The Living Changelog
Your model vendor changed the model on Tuesday and didn't tell you. Run a daily replay against production or your customers will catch it before you do.
Your product changed last Tuesday
A model vendor deprecated a snapshot. Or rerouted a checkpoint behind the scenes. Or pushed a safety-training update that suddenly refuses requests it used to handle. Or fixed a tokenization bug that changed the output format. You didn't get an email. You didn't get a release note. Your customers found out before you did, in the worst possible way: by complaining about a thing that used to work.
This is the new operational reality of building with AI. You shipped a product you don't fully control. Pretending otherwise is the fastest way to lose your customers' trust.
What to do about it
Run a continuous eval replay against production. The same eval set, every day, against the live system. Any delta greater than noise is treated as an incident. Even if no customer has complained yet. You assume the model providers will change things without telling you, because they will, and you build the operational layer that catches it before your customers do.
Why "test once, ship, forget" doesn't work anymore
Most teams test once. Run an eval when the prompt or model changes, get a score, ship it, and never run that eval again. Meanwhile the model behind the API can shift behavior weekly without any version bump on your side.

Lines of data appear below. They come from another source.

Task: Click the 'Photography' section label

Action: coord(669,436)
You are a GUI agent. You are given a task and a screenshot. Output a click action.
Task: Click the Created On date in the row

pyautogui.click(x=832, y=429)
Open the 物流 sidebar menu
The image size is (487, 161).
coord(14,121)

Vendors don't always tell you. Even when major model versions deprecate, the comms are imperfect. Snapshots get rerouted. Safety training gets updated mid-version. Quantization changes get rolled out silently. Read your model vendor's changelog and assume that 80 percent of what they actually change is not on it.
Your customers will tell you. Eventually. After it's been broken for two weeks. Via a sales escalation. After they've already mentioned it to a competitor.
And without continuous replay, when a customer says "this got worse," you can't reproduce the regression. You can't show what changed. You can't date the regression. You don't have operational ground truth.
The replay system, three components
It's simpler than it sounds.
1. The replay set. Take the production eval set you use as the spec for each surface (see The Eval Is The Spec). This is your ground truth. Each surface has one. The set is small enough to run cheaply (50 to 300 examples), large enough to detect drift across slices.
2. The daily run. Every day, automatically, the replay set runs against every model your product uses, with the prompts currently live in production. Scores are stored with timestamps. Per-example outputs are stored with timestamps. The store is small (a few MB per surface per day) and it's the only way you'll ever be able to answer "when did this start drifting?"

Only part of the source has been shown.